Exercise | Set out every line of the items below as a numbered list, skipping blank lines. Leave the pictures out.
* Start Data in this exercise *
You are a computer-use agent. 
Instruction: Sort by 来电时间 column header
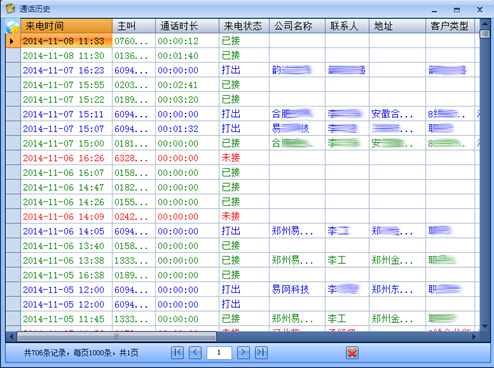point(67,26)
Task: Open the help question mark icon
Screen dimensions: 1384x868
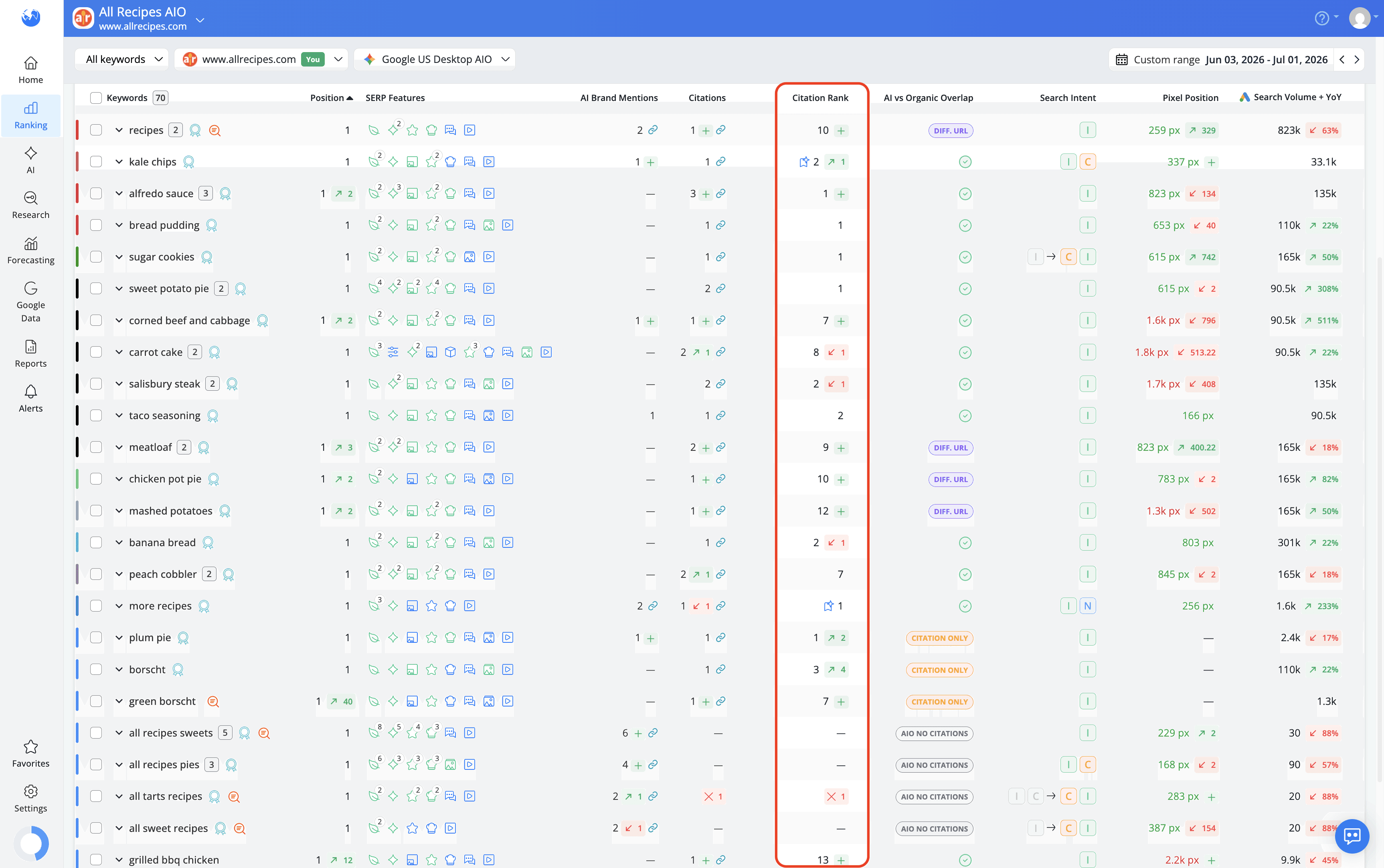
* End Data in this exercise *
Exercise output |
1. You are a computer-use agent. 
2. Instruction: Sort by 来电时间 column header
3. point(67,26)
4. Task: Open the help question mark icon
5. Screen dimensions: 1384x868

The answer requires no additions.